The other reason for China to pursuit this super ambitious agenda, was its “Strait of Malacca” dilemma. India can effortlessly block China’s trade and oil supplies passing through the Indian Ocean, by engineering a naval blockade at the Strait of Malacca – a narrow stretch of water between Malaysia and Indonesia that links the Indian Ocean to the South China Sea.
Regions targeted by China:
So, in its quest to outpace India in the naval arena, China targeted crucial maritime chokepoints to develop its strategic bases, such as the Strait of Mandeb, the Strait of Malacca, the Strait of Hormuz, and the Lombok Strait, as well as other strategic maritime centres in Pakistan, Sri Lanka, Bangladesh, the Maldives, and Somalia. But much to China’s disappointment, China’s “string of pearls” strategy appears to have hit a dead-end within a mere two decades of its initiation.
Latest setback in the UAE:
The latest setback for China came from the UAE, where China was trying to build a secret naval base to set its foothold in the Persian Gulf region. The UAE, which appeared to be clueless about China’s nefarious designs in the port of Khalifa, was informed by the US about China’s secret plans, prompting the UAE to kick the Chinese out of their country.
China’s projects in India’s neighborhood fall into disarray:
Similarly, China’s ambitious naval projects in two of India’s immediate neighbours, that is Pakistan and Bangladesh, have also fallen into disarray. China was developing a deep-sea port at Sonadia island in the southeastern coast of Bangladesh. However, in October last year, Bangladesh called off the development citing environmental concerns.
Similarly, China’s ambitions of developing Pakistan’s Gwadar port into the regional commercial hub for facilitating China’s trade through the China-Pakistan Economic Corridor, have ended up in tatters, thanks to the burgeoning militancy in Pakistan-occupied regions of Balochistan. A frustrated China has now signalled its will to shift its shipping activities to Pakistan’s another port city of Karachi, to steer clear of Baloch freedom fighters, who see China as an invading force.

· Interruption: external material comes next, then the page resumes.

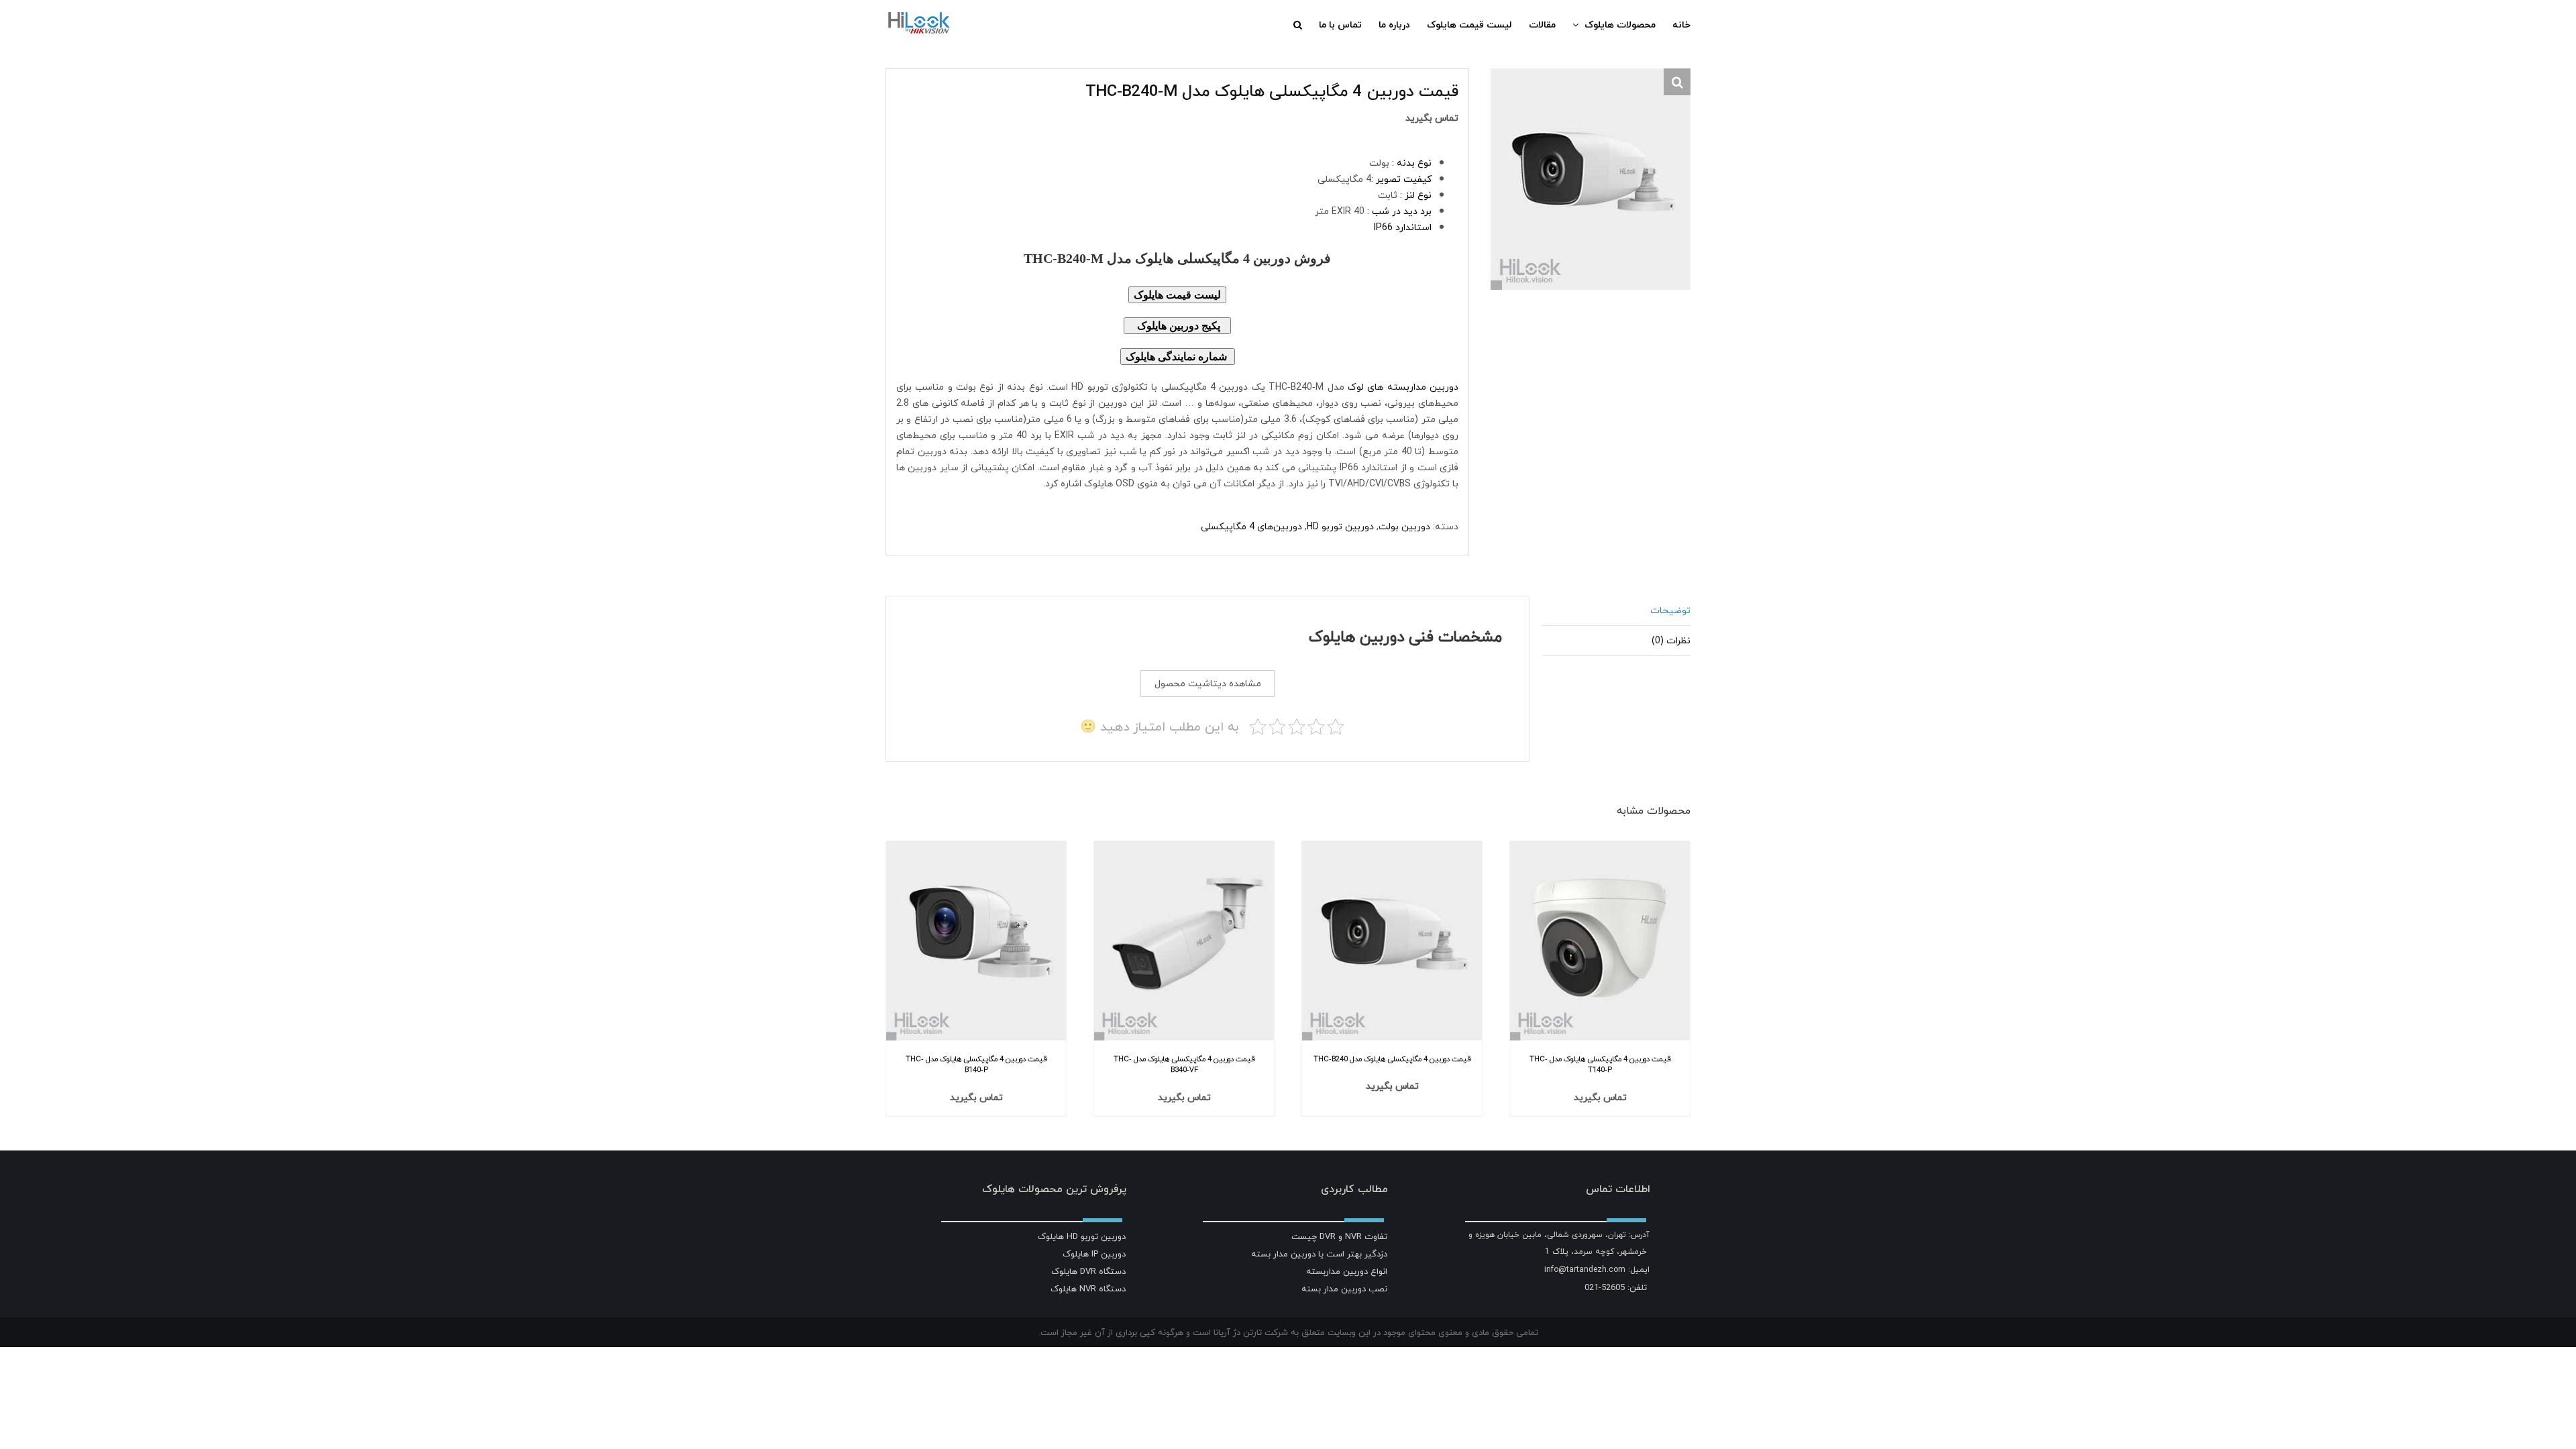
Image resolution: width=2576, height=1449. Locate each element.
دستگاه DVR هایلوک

Through its aggressive chequebook and debt-trap diplomacy, China had also acquired the port of Hambantota in Sri Lanka and Marao Atoll of Maldives, to encircle India in its backyard. As for Hambantota, the Sri Lankan government has already restricted China’s activities to commercial trading, after being pressed by the Indian government. In November 2014, Sri Lanka had allowed one Chinese submarine and one warship to dock at its port of Colombo, raising red flags in New Delhi and prompting the Modi government to issue a stern warning to Sri Lanka. Resultantly, Sri Lanka had to make it clear to its Chinese bosses, that ports in Sri Lanka should only be used for carrying out commercial activities.
As for the Maldives, the country has remained extremely generous towards India, and hawkish towards China, after the regime change in 2018. China-backed Abdulla Yameen, who helped China strengthen its grip over the island nation, is now rotting in jail, while the new government embraces India and supports a strong military and economic relations with New Delhi.
China loses port in Kenya:
Similarly, China was also eyeing Mombasa port in Kenya to strengthen its presence in the Western flank of the Indian Ocean. It debt-trapped Kenya, and pressed the government to relinquish control over its Mombasa port, which is vital for Kenya’s economy and international trade. However, in March this year, Kenya stood up to China’s hegemonic attitude and made it abundantly clear that the Mombasa port faced no threat from any of its bilateral partners, as no public assets, especially those as significant as the said port, were offered to China as collateral in exchange for the extravagant SGR (standard gauge railway) loans from China’s Exim bank.
No relief in Duqm and Djibouti either:
Though China has remained successful in developing strategic assets in Duqm port of Oman, and a fully-functioning naval base in Djibouti near the Strait of Mandeb, India and other democratic powers have also matched and even outpaced China’s naval strides in these regions. For instance, India also has its significant presence in the port of Duqm, while France, the USA, Japan and Italy, have also stationed their naval assets in Djibouti.
As for China’s ambitions of militarizing the South China Sea region, the emergence of Quad and involvement of major European powers including Russia, France and Germany in the hotly contested waters, have only complicated Beijing’s security environment.
The recent eruption of riots in the China-suppressed Solomon Islands, and the Australian government’s reservations regarding the China-held Darwin port in northern Australia, also insinuate China’s sinking fortunes in the pacific. As China locks its horns with major naval powers of the Indo-Pacific region, including Japan, India and Australia, its “string of pearls” strategy has gone up in smoke, along with China’s dreams of dominating India and the world.